On Thu, 28 Dec 2023 13:42:25 +1100
David Gibson <david(a)gibson.dropbear.id.au> wrote:
On Wed, Dec 27, 2023 at 09:25:06PM +0100, Stefano
Brivio wrote:
On Fri, 8 Dec 2023 01:31:33 +1100
David Gibson <david(a)gibson.dropbear.id.au> wrote:
> This takes a struct in_addr * (i.e. an IPv4 address), although it's
> explicitly supposed to handle IPv6 as well. Both its caller and sock_l4()
> which it calls use a void * for the address, which can be either an in_addr
> or an in6_addr.
>
> We get away with this, because we don't do anything with the pointer other
> than transfer it from the caller to sock_l4(), but it's misleading.
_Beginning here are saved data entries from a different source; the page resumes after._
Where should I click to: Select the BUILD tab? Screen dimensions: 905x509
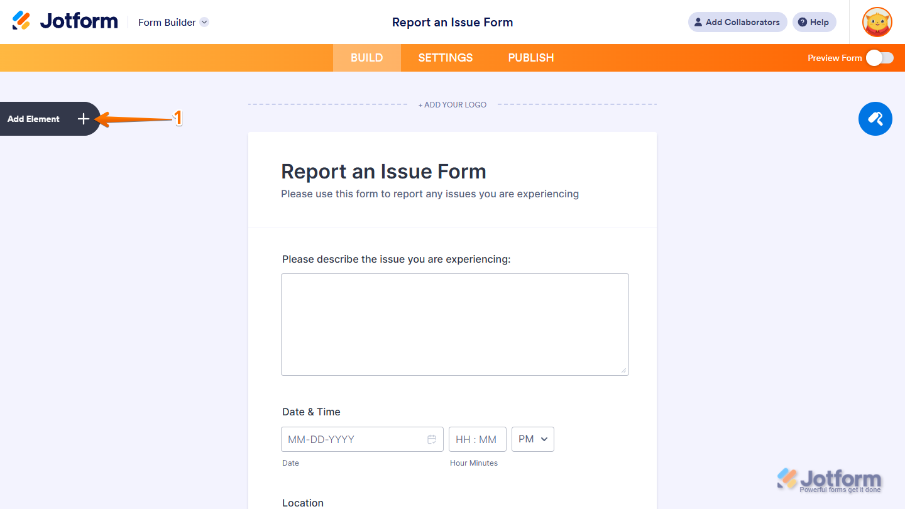(x=366, y=57)
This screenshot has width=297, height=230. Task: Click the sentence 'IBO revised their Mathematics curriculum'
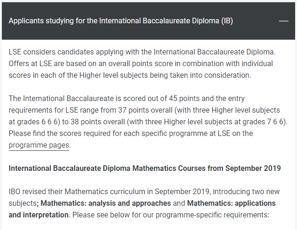click(x=144, y=192)
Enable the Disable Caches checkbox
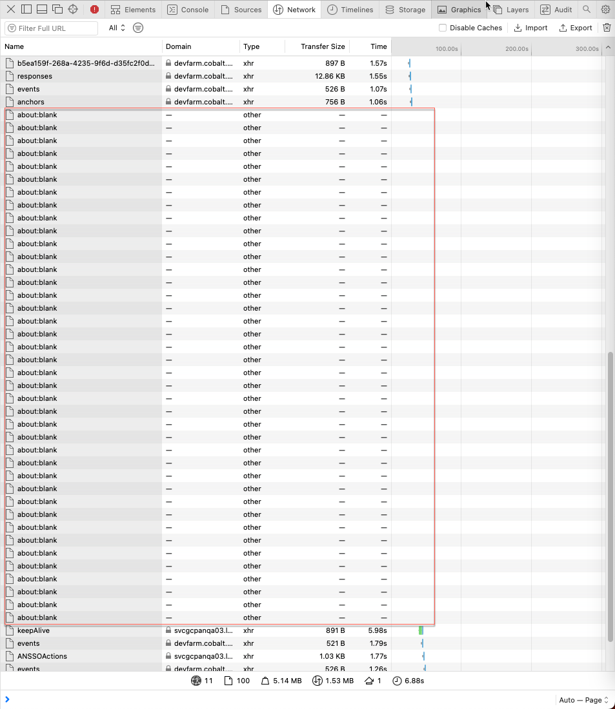The width and height of the screenshot is (615, 709). click(443, 28)
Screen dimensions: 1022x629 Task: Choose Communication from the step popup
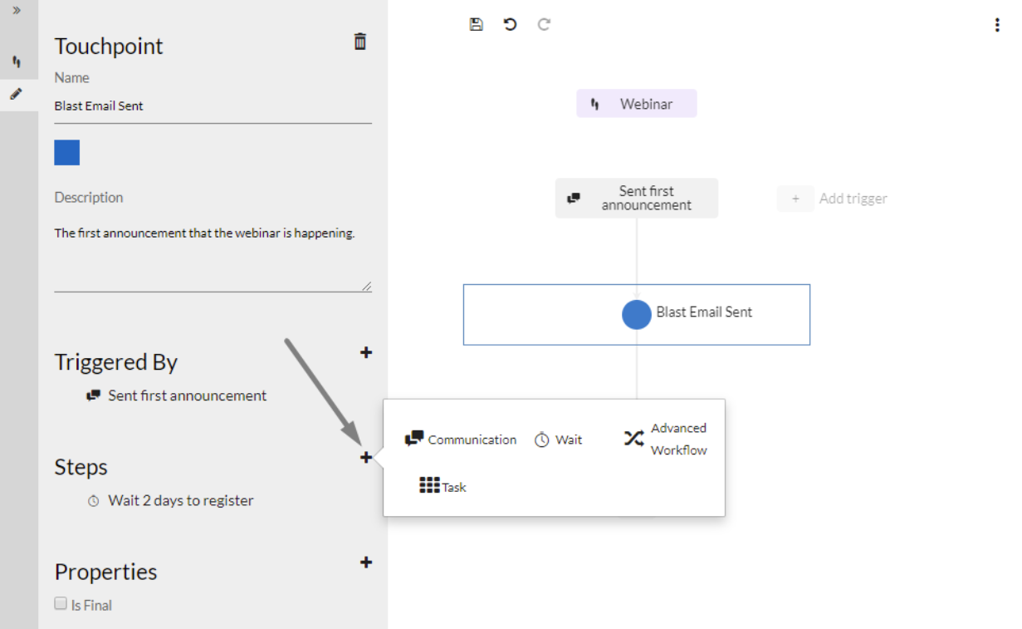point(461,440)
And
> quite possibly technically UB, because C is like that.
>
> Signed-off-by: David Gibson <david(a)gibson.dropbear.id.au>
> ---
> tcp.c | 2 +-
> 1 file changed, 1 insertion(+), 1 deletion(-)
>
> diff --git a/tcp.c b/tcp.c
> index f506cfd..bda95b2 100644
> --- a/tcp.c
> +++ b/tcp.c
> @@ -2905,7 +2905,7 @@ void tcp_sock_handler(struct ctx *c, union epoll_ref ref,
uint32_t events)
> * Return: fd for the new listening socket, negative error code on failure
> */
> static int tcp_sock_init_af(const struct ctx *c, int af, in_port_t port,
> - const struct in_addr *addr, const char *ifname)
> + const void *addr, const char *ifname)
This is obviously correct.
However, after a lot of thinking: (gcc) optimisations based on
Type-Based Alias Analysis, which we don't disable on this path, could,
now, happily defer filling 'addr' with inet_pton() in conf_ports() to a
point *after* the tcp_sock_init() call.
Hrm... possibly. The fact that the addr variable in conf_ports() is a
char array, not a struct in*_addr might save us.
Hmm, look at the commit message for a48c5c2abf8a ("treewide: Disable
gcc strict aliasing rules as needed, drop workarounds"): that didn't help
with the checksum functions, because yes, at some point I had char *, but
then I used those as different types.
I guess struct in_addr / struct in6_addr as we have in sock_l4() might be
equivalent to that.
I think replacing it
with a union of an in_addr and in6_addr would also be ok.
That should work, yes, and that's what I originally wanted to suggest,
before remembering about union inany_addr... but that doesn't fit, see
below.
Without
this patch, at least 32 bits must be updated before the call.
I'm not sure that's correct. If the compiler is allowed to assume
that a char[] and a void * aren't aliased (even if they clearly are),
then I'd expect it to also be allowed to assume that a char[] and a
struct in_addr * aren't aliased.
Ouch, right, they aren't (again... sarcastically speaking).
It might
sound like a joke because... it actually is. But look at what
we had to do for the functions in checksum.c. We pass const void *buf,
and anything that buf points to can be updated (with TBAA) after the
call.
I don't see any conceptual difference between this case and those
functions.
Anyway, that won't reasonably happen here, and in any case this would
have been broken for IPv6, so I'll go ahead and apply this.
But, eventually, I think we should switch all these usages to union
inany_addr *.
So, we may be able to use union inany_addr in some places, but that's
not the same thing as this: inany_addr carries IPv4 addresses as
mapped IPv6 addresses, it's not switched on a separate af parameter.
I really meant *a pointer* to union inany_addr, that is:
We could, of course, define a new type as a
simple union of in_addr
and in6_addr.
...abusing it instead of using a separate union. On the other hand,
given where 'a4' is in there, it's not necessarily the same for
(strict) aliasing considerations.
Is "union in10_addr" fashionable enough? We could use A [16], but it's
inconvenient to type, and difficult to pronounce.
Uh, I haven't heard of either of those.